Storyboards: The look of silence

The first filmed message from a Canadian liquor distiller hit the big screen early this month with a spot that won’t be mistaken for a reconfigured beer ad. The spot for United Distillers’ Silent Sam vodka, appropriately titled ‘Shadowlands,’ is a departure from the breezy lifestyle tableaux of many televised beer ads and features the after-dark activities of the denizens of a strange metropolis.

The assignment was out of Toronto’s Communique Group, with credits going to team Chris Stavenjord, Richard Muldridge and Ged Stankis. Revolver’s Cosimo Zitani directed. Toronto’s Spin Productions enhanced the spot’s moody imagery with compositing and effects done at full-film resolution on the facility’s Discreet Logic Inferno system. Agency producer was Karen Field and Smash’s Barry Farrell edited.

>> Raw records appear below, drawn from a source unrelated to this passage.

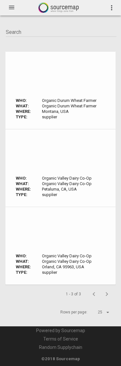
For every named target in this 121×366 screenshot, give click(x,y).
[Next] (106, 294)
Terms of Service (60, 338)
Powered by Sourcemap (60, 330)
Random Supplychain (60, 347)
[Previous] (93, 294)
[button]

‘Shadowlands” noirish yet surreal city scenes represent close collaboration at all stages of production between Spin, Zitani, dop Barry Parrell and Revolver art director Michael ‘Spike’ Parkes. Revolver producer was Jannie McKinnes and executive was Dan Ford.

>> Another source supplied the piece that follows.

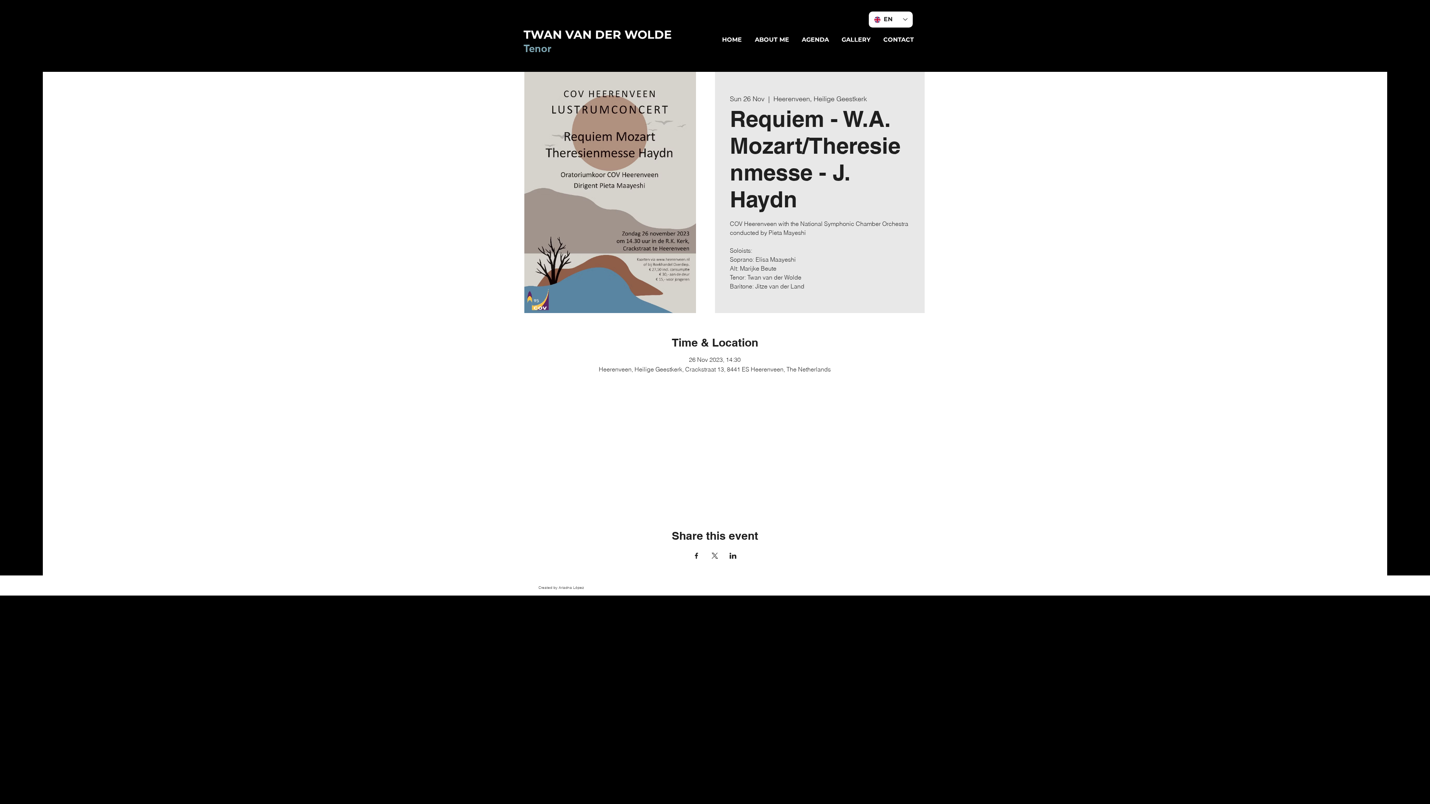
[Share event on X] (714, 556)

A 90-second big-screen format offered an opportunity to create something markedly different, says Stavenjord.

‘It was important to create something that wasn’t just like another tv commercial for the theater,’ he says. ‘We wanted something mysterious and intriguing with more depth.’

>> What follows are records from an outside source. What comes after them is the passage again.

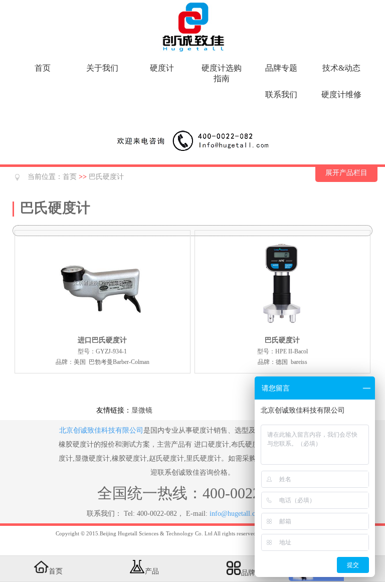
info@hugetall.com (237, 513)
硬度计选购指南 (222, 73)
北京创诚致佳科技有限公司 (101, 430)
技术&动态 (341, 68)
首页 (43, 68)
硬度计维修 (341, 94)
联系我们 (281, 94)
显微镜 (141, 410)
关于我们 (102, 68)
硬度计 (162, 68)
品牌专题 (281, 68)
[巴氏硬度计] (282, 329)
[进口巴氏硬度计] (102, 329)
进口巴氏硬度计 (102, 340)
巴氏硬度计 (106, 176)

Zitani says he met with Communique about a year ago when he first saw the boards for the project. ‘There was the possibility to do something different and spectacular,’ says Zitani. The director says he wanted to give the spot an international feel and adds he was given a reasonable amount of creative rope to bring some ‘alternative’ images to the project.

The spot, aimed at the 21-to-35 crowd, was shot over four days early this summer around Toronto. Scenes which melded otherworldly industrial locations with cityscapes and shadows and smoke were created with the skills of Spin doctors Steven Lewis, Paul Cormack and Keith Adams. Zitani says he attempted to infuse the spot with a ‘subtext of silence’ running throughout.

The additional technical demands of delivering a high-concept spot in film resolution meant that Spin worked closely with agency and director from the shooting stage through post.

Film was scanned at 2k film resolution at an l.a. facility and then loaded into the Inferno system. With 10 megabyte per frame files, the spot required a whole lot of processing, with the entire process taking about two weeks.

‘Unlike working on video, you can’t use all the color-correction devices used in traditional video post,’ says Spin president Norm Stangl, which meant careful attention to the matching of filmed elements.

Some of the spot’s striking visuals, like an overhead shot of a futuristic circular rooftop bar, relied heavily on what Stavenjord calls ‘Spin’s seamless effects work.’

A studio-created bar was shot at an angle to match location elements shot atop a Toronto office tower and then composited into the final shot so that the bar appears embedded in the roof.

Lewis attests to the importance of accurate lighting, shadows, angles and colors in cinema format. ‘Detail is very important on a project like this; you can’t get away with anything in film resolution on the big screen,’ he says.